A moonphase indicates the 29 1/2 day lunar cycle. As time passes, the disc will shift to reveal the moons shape, from crescent moon, to half to full moon. Moonphase complications are often elegantly decorated and ornate in their finish. The main disc is usually a dark navy colour, symbolising the dark night sky, whilst the moon and stars are commonly gold or silver colours to provide a bright contrast, just as they do in real life, shining out from their dark background. Due to the delicate nature of the moonphase, it is very common that a seperate pusher is fitted into the side of the watch for the setting of the moonphase. A stylus tool is usually always provided to assist in shifting the disc to the right position.
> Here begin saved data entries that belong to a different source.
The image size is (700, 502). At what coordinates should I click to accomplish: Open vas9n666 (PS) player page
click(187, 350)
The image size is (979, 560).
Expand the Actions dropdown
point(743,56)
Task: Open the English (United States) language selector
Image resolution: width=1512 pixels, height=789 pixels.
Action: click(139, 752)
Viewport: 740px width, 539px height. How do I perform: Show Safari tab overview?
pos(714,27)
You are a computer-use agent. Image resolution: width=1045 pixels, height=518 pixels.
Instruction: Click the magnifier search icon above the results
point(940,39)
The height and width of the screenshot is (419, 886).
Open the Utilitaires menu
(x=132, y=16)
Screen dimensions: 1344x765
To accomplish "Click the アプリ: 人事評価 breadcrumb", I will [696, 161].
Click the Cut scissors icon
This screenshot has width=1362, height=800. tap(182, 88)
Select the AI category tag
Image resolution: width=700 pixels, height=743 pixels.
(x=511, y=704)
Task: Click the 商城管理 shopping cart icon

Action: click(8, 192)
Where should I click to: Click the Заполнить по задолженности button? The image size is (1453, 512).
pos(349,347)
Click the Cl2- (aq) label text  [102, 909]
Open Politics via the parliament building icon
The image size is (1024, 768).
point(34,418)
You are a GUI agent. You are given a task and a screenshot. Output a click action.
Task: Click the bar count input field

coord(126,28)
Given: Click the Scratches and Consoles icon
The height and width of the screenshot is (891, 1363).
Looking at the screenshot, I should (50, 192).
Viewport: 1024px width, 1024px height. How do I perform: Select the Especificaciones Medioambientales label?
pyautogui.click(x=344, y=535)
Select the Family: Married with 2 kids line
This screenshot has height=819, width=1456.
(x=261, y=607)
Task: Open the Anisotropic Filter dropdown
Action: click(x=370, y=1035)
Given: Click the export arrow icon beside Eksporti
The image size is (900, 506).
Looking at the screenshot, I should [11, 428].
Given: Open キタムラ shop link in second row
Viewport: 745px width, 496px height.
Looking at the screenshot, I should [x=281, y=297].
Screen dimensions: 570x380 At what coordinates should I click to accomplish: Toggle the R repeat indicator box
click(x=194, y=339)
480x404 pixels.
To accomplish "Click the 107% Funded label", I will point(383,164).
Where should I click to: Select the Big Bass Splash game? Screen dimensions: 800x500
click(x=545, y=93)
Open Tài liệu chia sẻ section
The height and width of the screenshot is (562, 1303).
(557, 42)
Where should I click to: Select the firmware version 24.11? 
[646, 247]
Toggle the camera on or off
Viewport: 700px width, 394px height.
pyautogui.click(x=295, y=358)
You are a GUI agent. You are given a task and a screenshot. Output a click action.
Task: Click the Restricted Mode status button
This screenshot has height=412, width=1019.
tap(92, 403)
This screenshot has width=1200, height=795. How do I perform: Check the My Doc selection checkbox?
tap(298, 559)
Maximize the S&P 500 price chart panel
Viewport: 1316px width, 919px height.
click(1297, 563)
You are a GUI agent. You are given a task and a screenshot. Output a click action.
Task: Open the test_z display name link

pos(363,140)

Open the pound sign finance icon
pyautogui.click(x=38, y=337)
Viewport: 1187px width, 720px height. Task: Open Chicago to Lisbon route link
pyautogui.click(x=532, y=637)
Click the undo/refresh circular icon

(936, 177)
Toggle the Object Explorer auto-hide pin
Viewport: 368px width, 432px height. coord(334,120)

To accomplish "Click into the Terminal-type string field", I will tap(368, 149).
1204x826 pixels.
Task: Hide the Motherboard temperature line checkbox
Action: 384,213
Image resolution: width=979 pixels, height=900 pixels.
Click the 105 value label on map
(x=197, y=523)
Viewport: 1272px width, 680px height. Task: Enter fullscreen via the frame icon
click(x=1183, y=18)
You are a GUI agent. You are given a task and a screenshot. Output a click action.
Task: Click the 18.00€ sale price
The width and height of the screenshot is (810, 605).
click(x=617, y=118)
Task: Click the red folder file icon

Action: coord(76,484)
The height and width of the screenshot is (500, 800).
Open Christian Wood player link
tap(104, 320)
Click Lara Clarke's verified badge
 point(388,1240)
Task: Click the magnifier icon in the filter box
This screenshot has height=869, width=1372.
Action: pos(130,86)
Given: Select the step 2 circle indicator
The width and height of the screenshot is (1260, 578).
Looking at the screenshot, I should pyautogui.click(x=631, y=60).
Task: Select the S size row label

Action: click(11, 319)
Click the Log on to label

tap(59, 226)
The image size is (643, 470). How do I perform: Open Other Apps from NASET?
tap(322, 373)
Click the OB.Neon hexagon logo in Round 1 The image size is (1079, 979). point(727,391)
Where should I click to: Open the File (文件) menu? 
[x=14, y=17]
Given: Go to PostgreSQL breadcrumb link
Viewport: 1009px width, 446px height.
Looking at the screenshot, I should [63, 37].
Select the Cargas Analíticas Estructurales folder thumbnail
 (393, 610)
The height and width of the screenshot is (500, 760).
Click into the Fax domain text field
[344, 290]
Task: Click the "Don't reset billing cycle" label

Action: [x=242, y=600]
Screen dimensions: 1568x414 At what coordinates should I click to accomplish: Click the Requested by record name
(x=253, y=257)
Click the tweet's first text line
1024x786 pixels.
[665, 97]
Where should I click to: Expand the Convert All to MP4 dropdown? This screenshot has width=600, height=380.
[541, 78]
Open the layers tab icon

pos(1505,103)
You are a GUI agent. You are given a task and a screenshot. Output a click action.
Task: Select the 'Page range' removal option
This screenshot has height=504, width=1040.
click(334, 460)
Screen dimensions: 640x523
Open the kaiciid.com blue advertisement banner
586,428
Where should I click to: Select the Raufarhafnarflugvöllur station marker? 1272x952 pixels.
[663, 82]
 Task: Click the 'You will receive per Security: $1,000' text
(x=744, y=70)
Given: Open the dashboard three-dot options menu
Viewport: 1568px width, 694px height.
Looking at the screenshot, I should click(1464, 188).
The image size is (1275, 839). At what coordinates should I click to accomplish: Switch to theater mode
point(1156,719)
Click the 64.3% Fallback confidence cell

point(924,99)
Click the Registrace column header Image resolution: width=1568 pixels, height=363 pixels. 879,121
A moonphase complication is a thing of beauty. It brings real character and depth to a watch face. It catches the eye and really can be that feature that makes the owner look at their watch and say “i love wearing this”. But the truth is, a moonphase is borderline unecessary. As a human race, we do not rely on the Moon like we did in the past. There isn’t any reason why anyone would need to know and track the lunar cycle in it’s almost 30 day course on your wrist. Die hard astronomers may argue this point but it always remains, the moonphase is not needed the same way that a chronograph or calendar feature is needed in this modern world. But, there is something in that, that seperates the moonphase from all the other complications on this Longines L2.773.4.51.6. That thing arguably puts the moonphase into the elite tier of complications along with things such as the tourbillon and minute repeater. And the thing is this. The moonphase isn’t really there out of necessity or to perform a vital role, it is there simply because it can be.

24 hour display

Probably the most simple complication on the Longines we are looking at today. Crammed into the sub dial at 9 o’clock is both the standard sweeping seconds for the general time and a print of arabic numerals along the edge of subdial up until 24. The larger hand in this subdial runs in synchronisation with the main hour hand, and points to the time as it appears it 24 hour format. Reading from this subdial, the wearer can discern between the AM and PM hours.

Whilst this L2.773.4.51.6 is limited to one time zone (albeit 12 and 24 hour displays) variations of time displays can include multiple time zones. Known as a GMT function, watches can included multiple hour hands that point to hours usually printed on the bezel. When correctly set, one hour hand will point to local time whilst the other will point to the wearer’s home time, wherever that may be. These two times can then be read simultaneously. Some brands have developed GMT watches that showcase more than 2 time zones, with some watches able to show all of the 24 time zones at one time.

Verdict

Complications are a great way of making a timepiece more special, valuable and sought after. Providing the presence of one of the above mentioned, or any other complication doesn’t price you out when purchasing a watch, we would recommend looking for a watch that includes one. It does require some consideration as in order to make the most of it, you will need the complication that suits the way you will use the watch. But take the time to consider, in our opinion, it is definitely worth it.